Further, you can also analyze the terminology and phrasing for more human-like and personalized sentences, improving the chances of response and payment. This can also help reduce the risk of customer churn, as customers are more likely to appreciate timely and personalized reminders rather than feel like they’re being hounded. Also, 78% of the c-level executives feel that better communication could have avoided many of their payment disputes.
So automating the entire flow of communication with machine learning can, in fact, make a huge difference to your collection process.
Detect Fraudulent Transactions
Fraud detection is a major time-consuming challenge in AR management. ML algorithms — like anomaly detection, clustering and decision trees — can analyze large volumes of transactional data to identify suspicious patterns and behavior.
These models can identify unusual patterns or outliers in transaction data, such as unexpected spikes in payment amounts or unusual payment times. ML algorithms can learn from historical data and identify these anomalies, allowing companies to investigate and address potential fraud. This can save time and resources for the organization while ensuring the security of the financial operations.
Automate Data Capture & Processing
Machine learning models can leverage optical character recognition (OCR) to automatically extract data from invoices, receipts, bank statements and other financial documents and input them into the respective systems. This can be a huge time-saver for AR teams, as it eliminates the need for manual data entry and the potential for errors that come with it. It can also help to ensure more accurate and timely processing of invoices, which can improve cash flow and minimize the risk of late or missed payments.
In addition, machine learning can classify and categorize invoices based on their content, making it easier for AR teams to prioritize and manage their workload.

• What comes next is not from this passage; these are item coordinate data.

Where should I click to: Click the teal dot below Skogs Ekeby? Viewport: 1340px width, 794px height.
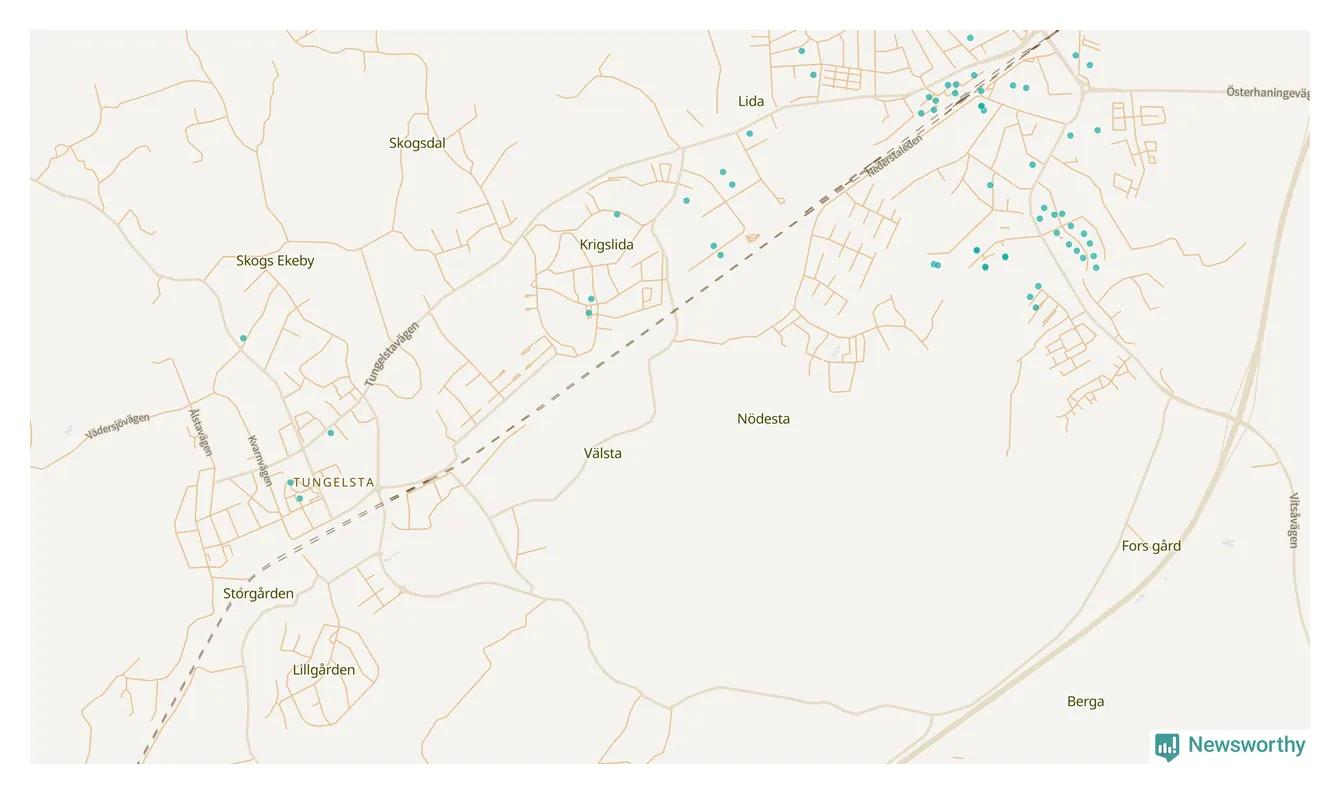(x=243, y=338)
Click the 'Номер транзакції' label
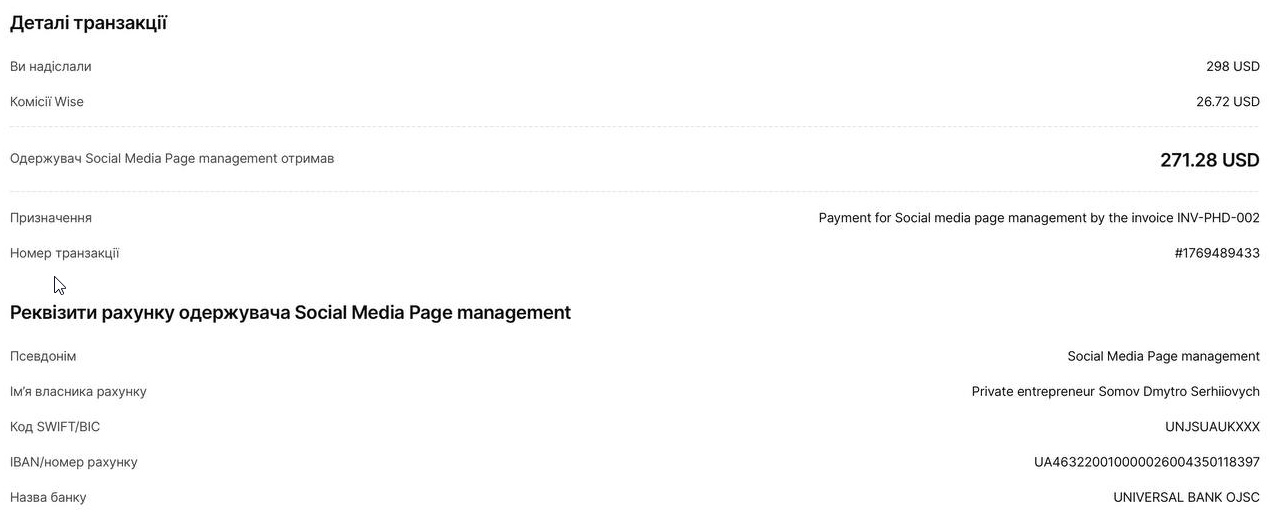The image size is (1270, 525). pyautogui.click(x=65, y=253)
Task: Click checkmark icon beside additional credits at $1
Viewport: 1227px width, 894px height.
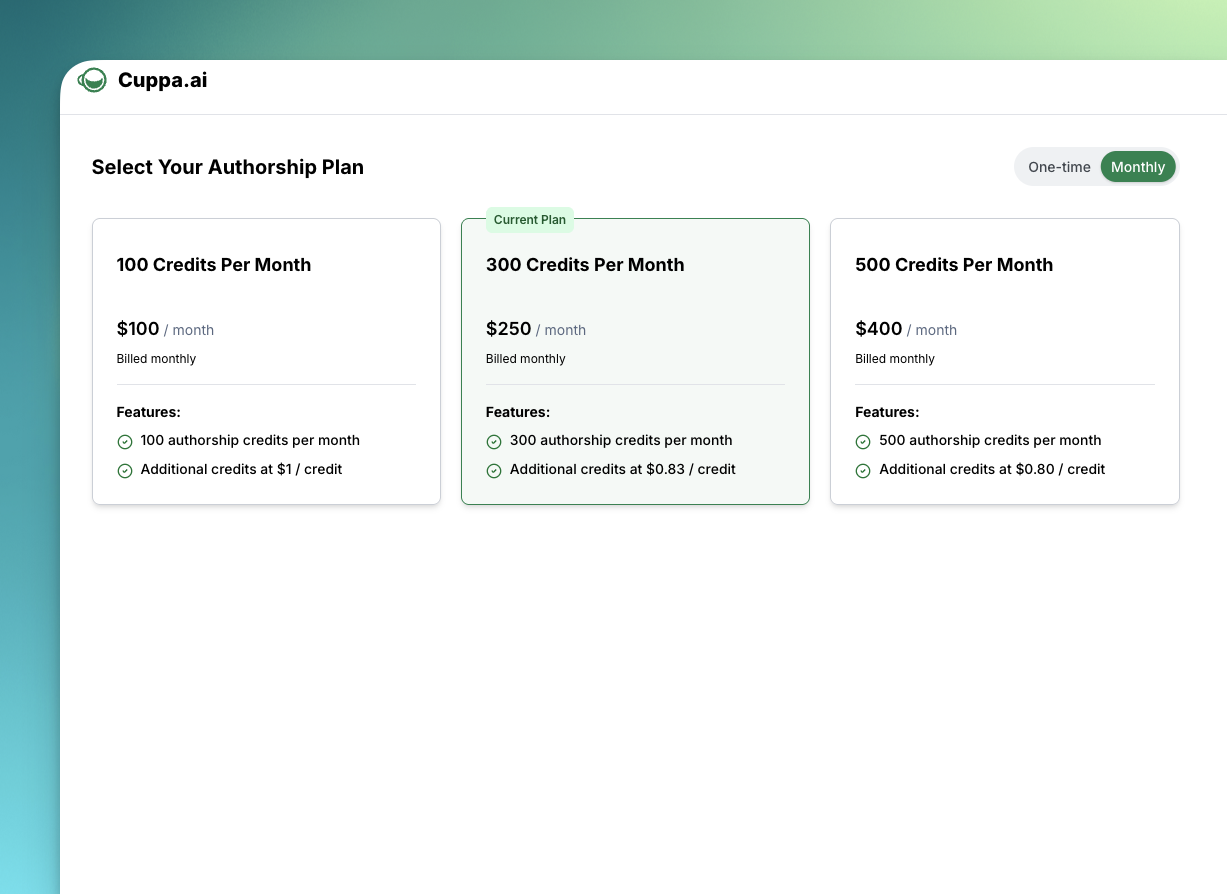Action: point(125,471)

For example, ML algorithms can be trained to identify high-value invoices or those that require urgent attention, allowing AR teams to focus their resources where they are most needed.
Wrapping Up
Receivables management is a crucial part of any business’s financial performance. It’s also a challenge, however — one that often requires companies to implement time-consuming processes that can slow down the pace of collections and increase costs.
With the right ML models in place, businesses can leverage data to automatically identify and manage bad debtors, reduce manual processes and paperwork, and increase overall collections. By integrating machine learning into their AR management strategies, companies can improve the financial health of their organizations while reducing costs and improving efficiency.